Duisburg verfügt über den größten Binnenhafen der Welt und ist ein bedeutender Logistikstandort am Niederrhein. Die Nähe zu den Niederlanden macht Duisburg zur Drehscheibe für den Import temperaturempfindlicher Waren aus den Benelux-Ländern.
Der Duisburger Hafen ist ein wichtiger Umschlagplatz für intermodale Kühllogistik. Über Binnenschiff, Schiene und Straße werden hier temperaturempfindliche Waren zwischen den Seehäfen Rotterdam und Antwerpen und dem deutschen Hinterland verteilt. ThermoSped nutzt Duisburg als Hub für Kühltransporte ins und aus dem Benelux-Raum.
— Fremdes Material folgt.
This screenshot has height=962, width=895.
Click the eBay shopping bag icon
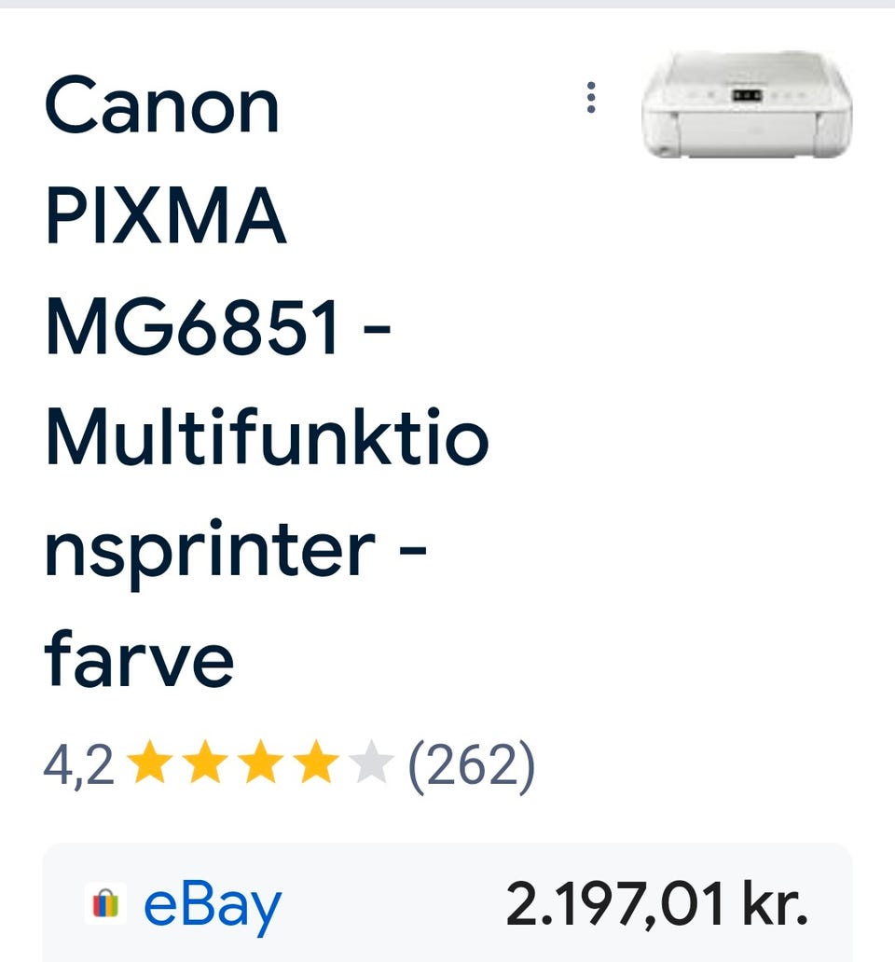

Duisburg ist der Punkt, an dem See-, Binnenschiff-, Bahn- und Straßenlogistik zusammenlaufen. Für die Kühllogistik heißt das konkret: Reefer-Container aus Rotterdam und Antwerpen erreichen die Duisburger Terminals per Bahn und Binnenschiff und müssen von dort temperaturgeführt in die Kühlhäuser und Verteilzentren des Ruhrgebiets und Rheinlands gebracht werden. Rund um die Hafen- und Logistikareale haben sich Kühlhäuser und Lebensmittelhändler angesiedelt, die Importware – von Südfrüchten bis Tiefkühlfleisch – für den deutschen Markt aufbereiten und weiterverteilen.
Der kritische Moment ist der Übergang zwischen Verkehrsträgern: Wenn Ware aus dem Reefer-Container in den Kühlkoffer wechselt, muss der Laderaum exakt auf die Solltemperatur vorgekühlt sein und die Umladung zügig bei geschlossener Kühlkette erfolgen – idealerweise an temperierten Rampen der Kühlhäuser. Wir stimmen Übernahmezeiten mit Terminal und Kühlhaus ab, damit die Ware nicht im Container auf Abholung wartet. Bei Importware aus Drittländern ist zudem der Status der Verzollung zu beachten, bevor der Nachlauf starten kann. Für die Feinverteilung ab Duisburg ins Rhein-Ruhr-Gebiet sprechen kurze Wege: Viele Empfänger liegen innerhalb einer Stunde Fahrzeit.
Wir stimmen die Übernahme mit Terminal und Kühlhaus zeitlich ab, stellen den Kühlkoffer exakt vorgekühlt bereit und laden zügig an temperierten Rampen um. So bleibt die Kühlkette beim Wechsel vom Container auf die Straße geschlossen – dokumentiert durch den Datenlogger ab Übernahme.
Vor dem Straßentransport muss die Ware zollrechtlich freigegeben sein; bei Lebensmitteln können zusätzlich amtliche Kontrollen anstehen. Wir takten die Abholung auf die Freigabe, damit keine Standzeiten im Container entstehen, und übernehmen die Ware anschließend ohne Verzögerung in die dokumentierte Kühlkette.
Südfrüchte haben warenspezifische Korridore, die teils deutlich über üblicher Kühlware liegen – zu kalte Führung schadet ihnen genauso wie Wärme. Wir stellen die Solltemperatur nach Vorgabe des Versenders beziehungsweise Warentyps ein und dokumentieren den Verlauf, damit Reifegrad und Qualität bis zum Empfänger erhalten bleiben.